Chapter 4 Panel Data | Becoming Fluent in Data

4.1 Unemployment

Unemployment occurs when someone is willing and able to work but does not have a paid job. Unemployment is measured by the unemployment rate. The unemployment rate is the most commonly used indicator for understanding conditions in the labour market.

The personal and social costs of unemployment include severe financial hardship and poverty, debt, homelessness and housing stress, family tensions and breakdown, boredom, alienation, shame and stigma, increased social isolation, crime, erosion of confidence and self-esteem, the atrophying of work skills and ill-health.
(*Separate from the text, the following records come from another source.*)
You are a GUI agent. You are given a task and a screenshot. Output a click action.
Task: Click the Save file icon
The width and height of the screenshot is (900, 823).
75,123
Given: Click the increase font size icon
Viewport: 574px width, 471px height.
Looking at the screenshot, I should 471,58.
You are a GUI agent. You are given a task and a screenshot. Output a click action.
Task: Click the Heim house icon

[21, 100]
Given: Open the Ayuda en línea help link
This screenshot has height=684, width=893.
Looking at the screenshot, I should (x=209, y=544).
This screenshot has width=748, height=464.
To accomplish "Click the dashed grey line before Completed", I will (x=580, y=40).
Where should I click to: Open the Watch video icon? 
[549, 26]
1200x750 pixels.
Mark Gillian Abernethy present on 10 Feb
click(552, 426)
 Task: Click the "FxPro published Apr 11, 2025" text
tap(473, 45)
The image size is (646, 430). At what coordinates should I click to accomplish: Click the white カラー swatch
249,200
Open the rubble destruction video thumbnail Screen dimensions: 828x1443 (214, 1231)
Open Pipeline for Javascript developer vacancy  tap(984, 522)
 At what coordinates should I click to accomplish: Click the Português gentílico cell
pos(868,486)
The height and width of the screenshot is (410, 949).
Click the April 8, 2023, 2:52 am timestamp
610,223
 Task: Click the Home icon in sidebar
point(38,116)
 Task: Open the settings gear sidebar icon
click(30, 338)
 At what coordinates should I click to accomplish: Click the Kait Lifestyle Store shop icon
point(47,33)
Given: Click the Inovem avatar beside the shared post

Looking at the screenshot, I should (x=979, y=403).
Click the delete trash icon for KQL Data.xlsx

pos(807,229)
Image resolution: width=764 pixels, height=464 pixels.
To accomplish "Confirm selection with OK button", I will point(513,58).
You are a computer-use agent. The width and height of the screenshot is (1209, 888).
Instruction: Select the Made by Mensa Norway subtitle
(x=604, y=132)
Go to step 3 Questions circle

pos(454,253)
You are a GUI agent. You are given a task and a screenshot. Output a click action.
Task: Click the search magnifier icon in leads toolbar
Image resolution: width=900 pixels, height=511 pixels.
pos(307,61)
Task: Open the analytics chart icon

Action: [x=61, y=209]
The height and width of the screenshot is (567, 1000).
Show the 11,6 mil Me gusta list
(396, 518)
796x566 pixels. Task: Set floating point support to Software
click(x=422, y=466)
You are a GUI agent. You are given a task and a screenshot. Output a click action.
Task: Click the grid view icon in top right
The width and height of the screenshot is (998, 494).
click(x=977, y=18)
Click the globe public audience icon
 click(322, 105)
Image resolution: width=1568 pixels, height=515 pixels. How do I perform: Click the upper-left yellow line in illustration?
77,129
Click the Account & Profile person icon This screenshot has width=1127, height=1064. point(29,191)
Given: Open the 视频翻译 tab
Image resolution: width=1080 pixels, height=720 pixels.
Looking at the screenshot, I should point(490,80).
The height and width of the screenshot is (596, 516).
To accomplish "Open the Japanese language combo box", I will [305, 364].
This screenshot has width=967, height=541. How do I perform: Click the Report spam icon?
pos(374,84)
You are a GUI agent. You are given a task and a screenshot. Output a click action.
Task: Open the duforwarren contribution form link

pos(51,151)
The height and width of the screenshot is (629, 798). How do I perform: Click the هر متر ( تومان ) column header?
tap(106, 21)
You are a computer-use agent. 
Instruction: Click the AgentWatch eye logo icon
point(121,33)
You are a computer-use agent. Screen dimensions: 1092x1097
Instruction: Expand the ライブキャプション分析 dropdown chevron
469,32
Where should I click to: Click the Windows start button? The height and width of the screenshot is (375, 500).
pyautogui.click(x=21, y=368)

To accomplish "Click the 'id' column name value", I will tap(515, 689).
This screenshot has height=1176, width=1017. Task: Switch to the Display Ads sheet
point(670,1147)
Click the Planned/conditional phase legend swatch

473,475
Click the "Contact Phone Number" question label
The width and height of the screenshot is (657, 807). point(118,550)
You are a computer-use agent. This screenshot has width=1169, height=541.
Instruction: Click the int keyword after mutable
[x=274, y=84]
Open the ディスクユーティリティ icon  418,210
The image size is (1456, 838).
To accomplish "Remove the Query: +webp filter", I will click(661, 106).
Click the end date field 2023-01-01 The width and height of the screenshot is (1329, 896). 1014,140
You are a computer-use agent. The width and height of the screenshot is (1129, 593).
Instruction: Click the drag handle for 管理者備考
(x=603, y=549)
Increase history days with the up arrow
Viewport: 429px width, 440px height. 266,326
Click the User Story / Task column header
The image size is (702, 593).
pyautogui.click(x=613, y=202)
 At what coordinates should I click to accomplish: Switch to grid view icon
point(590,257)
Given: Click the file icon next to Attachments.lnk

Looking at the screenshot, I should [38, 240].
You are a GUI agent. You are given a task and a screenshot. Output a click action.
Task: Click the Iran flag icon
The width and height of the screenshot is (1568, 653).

McClelland and Macdonald (1998)

4.1.1 On decline in Germany

Figure 4.1: Unemployment rate in Germany

Reading

How Low Can Unemployment Really Go? Economists Have No Idea "Here are two things most economists can agree upon: They want an economy where everyone who seeks a job can get one. Yet for the economy to be dynamic, some people will always be unemployed, at least temporarily as they move between jobs."

Life after college.

Panel data allows to analyze the level of unemployment in Germany as well as the changes and trajectories of individuals. We can separate a frictional unemployment component and a permanent unemployment share. Frictional unemployment is a form of unemployment reflecting the gap between someone voluntarily leaving a job and finding another. As such, it is sometimes called search unemployment. Is search unemployment acceptable? Is it different from long-term unemployment? What do you think.

4.1.2 Measurement

The unemployment rate represents the proportion of the civilian labour force that is unemployed. Consequently, measuring the unemployment rate requires identifying who is in the labour force. The labour force consists of all employed and unemployed persons of working age. What exactly is defined as employment? Employment status can be defined via a threshold of working hours or income. Who is in the working age?

Reading

In Australia, the Australian Bureau of Statistics (ABS) conducts a survey each month – called the Labour Force Survey – in which it asks around 50,000 people. As part of this survey, the ABS groups people aged 15 years and over (the working-age population) into three broad categories:

Employed – includes people who are in a paid job for one hour or more in a week.
Unemployed – people who are not in a paid job, but who are actively looking for work.
Not in the labour force – people not in a paid job, and who are not looking for work.

4.2 Application

4.2.1 Data Inspection

SOEP practice data (2015 - 2019) comes labeled and ready for analysis. SOEP provides a digital object identifier (DOI) for this data: https://doi.org/10.5684/soep.practice.v36.¹⁰

library(haven)
soep <- read_dta("https://github.com/MarcoKuehne/marcokuehne.github.io/blob/main/data/SOEP/practice_en/practice_dataset_eng.dta?raw=true")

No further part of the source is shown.